**Your instructions:** Filter the entries for lines with the word "next".

....

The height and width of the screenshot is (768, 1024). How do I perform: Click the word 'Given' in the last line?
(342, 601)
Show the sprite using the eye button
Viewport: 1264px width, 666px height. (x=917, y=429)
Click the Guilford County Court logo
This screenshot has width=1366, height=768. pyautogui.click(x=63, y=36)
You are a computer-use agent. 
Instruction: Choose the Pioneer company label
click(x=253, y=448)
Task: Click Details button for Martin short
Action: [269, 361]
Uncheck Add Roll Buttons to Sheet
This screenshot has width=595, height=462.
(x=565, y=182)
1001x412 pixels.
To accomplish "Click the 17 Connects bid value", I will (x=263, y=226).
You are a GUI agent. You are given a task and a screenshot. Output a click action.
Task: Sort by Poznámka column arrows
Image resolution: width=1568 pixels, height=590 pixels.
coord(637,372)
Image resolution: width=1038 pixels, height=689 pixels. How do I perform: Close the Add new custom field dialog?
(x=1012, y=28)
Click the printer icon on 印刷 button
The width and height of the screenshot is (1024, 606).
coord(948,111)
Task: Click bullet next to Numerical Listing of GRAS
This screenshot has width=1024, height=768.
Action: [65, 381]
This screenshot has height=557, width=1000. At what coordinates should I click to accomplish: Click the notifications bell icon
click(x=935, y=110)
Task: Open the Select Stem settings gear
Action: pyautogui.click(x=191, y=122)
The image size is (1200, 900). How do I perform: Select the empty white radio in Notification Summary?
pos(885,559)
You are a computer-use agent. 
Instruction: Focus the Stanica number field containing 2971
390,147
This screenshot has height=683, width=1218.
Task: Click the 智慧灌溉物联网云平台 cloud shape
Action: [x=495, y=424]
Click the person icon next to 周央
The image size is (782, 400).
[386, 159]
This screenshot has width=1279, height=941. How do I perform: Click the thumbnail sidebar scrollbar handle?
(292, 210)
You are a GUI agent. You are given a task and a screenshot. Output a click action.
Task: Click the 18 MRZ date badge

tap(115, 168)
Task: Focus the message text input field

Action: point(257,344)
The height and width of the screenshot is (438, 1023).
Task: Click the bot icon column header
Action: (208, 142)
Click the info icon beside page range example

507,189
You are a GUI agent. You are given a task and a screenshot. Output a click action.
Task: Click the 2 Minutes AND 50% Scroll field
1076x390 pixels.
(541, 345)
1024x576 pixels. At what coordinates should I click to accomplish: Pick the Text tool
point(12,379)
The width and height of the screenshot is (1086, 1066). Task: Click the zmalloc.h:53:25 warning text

....

**Result of this exercise:**
Task: Click bullet next to Numerical Listing of GRAS
Click the person icon next to 周央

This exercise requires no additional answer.